不動産会社やハウスメーカーの営業は、長期優良住宅の減税メリットだけを強調しますが、デメリット?があることはほとんど説明しません。
そこで弊社住宅相談センターに相談されるお客様にはこちらから説明することにしています。
1.長期優良住宅の認定を受けた住宅は、引き渡しを受けた後に「維持保全計画書」に従って定期的にメンテナンスする義務が発生します。

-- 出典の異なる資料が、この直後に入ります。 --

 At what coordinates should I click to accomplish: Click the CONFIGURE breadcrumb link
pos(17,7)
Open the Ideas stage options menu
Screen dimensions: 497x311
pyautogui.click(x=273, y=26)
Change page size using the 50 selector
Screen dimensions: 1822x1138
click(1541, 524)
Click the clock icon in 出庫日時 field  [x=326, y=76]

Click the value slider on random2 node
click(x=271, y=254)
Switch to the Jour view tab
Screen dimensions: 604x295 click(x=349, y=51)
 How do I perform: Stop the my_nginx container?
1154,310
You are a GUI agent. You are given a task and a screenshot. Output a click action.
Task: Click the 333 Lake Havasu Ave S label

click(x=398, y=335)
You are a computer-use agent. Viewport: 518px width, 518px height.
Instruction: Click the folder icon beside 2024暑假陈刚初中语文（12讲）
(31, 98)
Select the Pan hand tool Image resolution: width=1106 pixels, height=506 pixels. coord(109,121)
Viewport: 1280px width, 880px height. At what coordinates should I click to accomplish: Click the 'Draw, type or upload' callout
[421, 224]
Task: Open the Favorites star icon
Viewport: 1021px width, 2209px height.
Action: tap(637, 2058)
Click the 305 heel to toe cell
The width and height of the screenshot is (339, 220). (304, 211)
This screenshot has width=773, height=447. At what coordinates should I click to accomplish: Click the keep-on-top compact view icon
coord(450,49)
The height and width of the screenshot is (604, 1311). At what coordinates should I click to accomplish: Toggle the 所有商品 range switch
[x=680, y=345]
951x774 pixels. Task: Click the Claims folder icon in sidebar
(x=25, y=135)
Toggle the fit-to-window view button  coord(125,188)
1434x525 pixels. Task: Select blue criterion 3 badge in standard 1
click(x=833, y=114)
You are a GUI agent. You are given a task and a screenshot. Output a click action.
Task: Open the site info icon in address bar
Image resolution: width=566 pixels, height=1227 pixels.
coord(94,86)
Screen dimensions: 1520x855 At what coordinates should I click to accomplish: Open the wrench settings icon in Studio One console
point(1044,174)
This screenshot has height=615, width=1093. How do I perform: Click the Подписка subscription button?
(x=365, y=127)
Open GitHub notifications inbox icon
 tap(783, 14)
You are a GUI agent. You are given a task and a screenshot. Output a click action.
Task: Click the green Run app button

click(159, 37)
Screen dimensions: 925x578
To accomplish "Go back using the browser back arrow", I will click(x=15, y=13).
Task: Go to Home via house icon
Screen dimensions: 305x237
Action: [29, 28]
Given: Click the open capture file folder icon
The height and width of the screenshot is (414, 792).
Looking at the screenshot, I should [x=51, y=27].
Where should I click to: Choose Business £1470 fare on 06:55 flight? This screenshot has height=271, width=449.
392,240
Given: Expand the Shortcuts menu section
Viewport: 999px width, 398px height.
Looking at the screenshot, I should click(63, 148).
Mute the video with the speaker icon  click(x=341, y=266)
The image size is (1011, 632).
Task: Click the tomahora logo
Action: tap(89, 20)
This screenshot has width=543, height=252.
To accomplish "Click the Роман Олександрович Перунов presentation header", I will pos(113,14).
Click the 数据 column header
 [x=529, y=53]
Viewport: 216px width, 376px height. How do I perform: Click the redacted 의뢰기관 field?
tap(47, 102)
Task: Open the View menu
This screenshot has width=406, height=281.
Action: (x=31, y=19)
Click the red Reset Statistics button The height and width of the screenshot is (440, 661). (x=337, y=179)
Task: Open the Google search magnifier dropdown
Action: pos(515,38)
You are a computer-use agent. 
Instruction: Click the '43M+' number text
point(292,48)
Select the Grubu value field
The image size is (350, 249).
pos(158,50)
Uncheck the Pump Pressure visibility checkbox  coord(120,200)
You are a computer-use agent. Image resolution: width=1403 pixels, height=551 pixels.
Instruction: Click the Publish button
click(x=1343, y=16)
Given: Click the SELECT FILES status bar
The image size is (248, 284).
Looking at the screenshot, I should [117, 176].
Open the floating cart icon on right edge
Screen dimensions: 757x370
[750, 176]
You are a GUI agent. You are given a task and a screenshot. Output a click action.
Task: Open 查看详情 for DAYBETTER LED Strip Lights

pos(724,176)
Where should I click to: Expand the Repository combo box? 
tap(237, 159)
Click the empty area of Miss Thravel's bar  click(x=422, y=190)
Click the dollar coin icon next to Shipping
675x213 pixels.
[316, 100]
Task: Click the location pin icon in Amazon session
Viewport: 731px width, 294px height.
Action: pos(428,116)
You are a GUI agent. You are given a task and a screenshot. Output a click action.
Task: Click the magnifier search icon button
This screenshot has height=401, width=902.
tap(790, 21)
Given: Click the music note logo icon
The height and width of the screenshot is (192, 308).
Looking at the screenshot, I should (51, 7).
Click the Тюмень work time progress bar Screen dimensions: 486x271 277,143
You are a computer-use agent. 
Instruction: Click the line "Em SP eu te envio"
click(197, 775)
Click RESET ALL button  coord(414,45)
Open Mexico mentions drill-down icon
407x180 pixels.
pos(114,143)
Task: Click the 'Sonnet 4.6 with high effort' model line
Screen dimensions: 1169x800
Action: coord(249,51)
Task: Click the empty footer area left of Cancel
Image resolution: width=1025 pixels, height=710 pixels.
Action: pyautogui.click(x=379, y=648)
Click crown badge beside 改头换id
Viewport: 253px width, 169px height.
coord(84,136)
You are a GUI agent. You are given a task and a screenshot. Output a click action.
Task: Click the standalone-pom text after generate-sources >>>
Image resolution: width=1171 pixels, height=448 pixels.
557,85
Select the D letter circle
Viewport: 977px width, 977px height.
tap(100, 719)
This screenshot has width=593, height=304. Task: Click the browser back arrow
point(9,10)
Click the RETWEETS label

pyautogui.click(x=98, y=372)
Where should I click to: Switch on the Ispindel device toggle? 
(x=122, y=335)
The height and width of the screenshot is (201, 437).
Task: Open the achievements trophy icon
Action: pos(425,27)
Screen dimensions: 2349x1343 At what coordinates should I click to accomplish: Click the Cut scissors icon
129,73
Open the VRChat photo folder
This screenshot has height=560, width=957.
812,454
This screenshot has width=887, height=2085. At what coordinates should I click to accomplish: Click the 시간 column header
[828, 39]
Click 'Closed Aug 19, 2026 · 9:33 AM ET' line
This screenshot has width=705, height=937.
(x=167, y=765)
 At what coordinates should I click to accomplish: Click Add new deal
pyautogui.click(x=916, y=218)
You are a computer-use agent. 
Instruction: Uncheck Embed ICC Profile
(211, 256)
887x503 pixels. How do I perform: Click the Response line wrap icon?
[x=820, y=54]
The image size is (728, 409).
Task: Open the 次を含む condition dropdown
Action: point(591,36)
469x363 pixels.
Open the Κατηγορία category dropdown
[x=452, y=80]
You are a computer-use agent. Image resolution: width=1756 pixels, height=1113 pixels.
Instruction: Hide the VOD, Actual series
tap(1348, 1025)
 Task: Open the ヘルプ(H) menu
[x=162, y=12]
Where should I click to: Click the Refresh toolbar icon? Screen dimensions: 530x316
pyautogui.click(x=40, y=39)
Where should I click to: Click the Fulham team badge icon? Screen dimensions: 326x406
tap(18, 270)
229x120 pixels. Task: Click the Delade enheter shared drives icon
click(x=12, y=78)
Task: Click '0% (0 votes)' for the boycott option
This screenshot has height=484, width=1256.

この「計画書」は長期優良住宅の認定を受ける際に提出しているものですから、引き渡し時には施主様・買主様に必ず渡されるはずですが説明しません。
一部の自治体では追跡調査が実施されており、維持保全の報告書の提出を求められます。
提出しなかったり虚偽の報告をした場合は最大30万円の罰金刑と定められています。
適切なメンテナンスをすることで「長期的に優良な住宅が維持できる」という考えですので、これをデメリットと言うのは間違いですが。
2.長期優良住宅は定められた一定の基準を満たす住宅ですが、この基準は時々見直されます。
2030年ZEH住宅義務化に伴って、2027年にZEH基準の見直しが予定されています。
断熱等級が6にレベルアップされる予定ですので、長期優良住宅の基1もそれに伴って上がると考えられます。
現在の基準で長期優良住宅と言っても、あと1年半もしないうちに時代遅れになると考えられます。
3.大手ハウスメーカーは標準仕様で長期優良住宅の認定基準を満たしている所が多いと思いますが、地元工務店はまちまちです。
仮に認定を取得してほしいとリクエストすると、申請料や設計料、仕様変更でコストアップになります。その額は工務店によってまちまちです。
このあたりの注意点をご理解いただいた上で長期優良住宅の利用の有無を検討ください。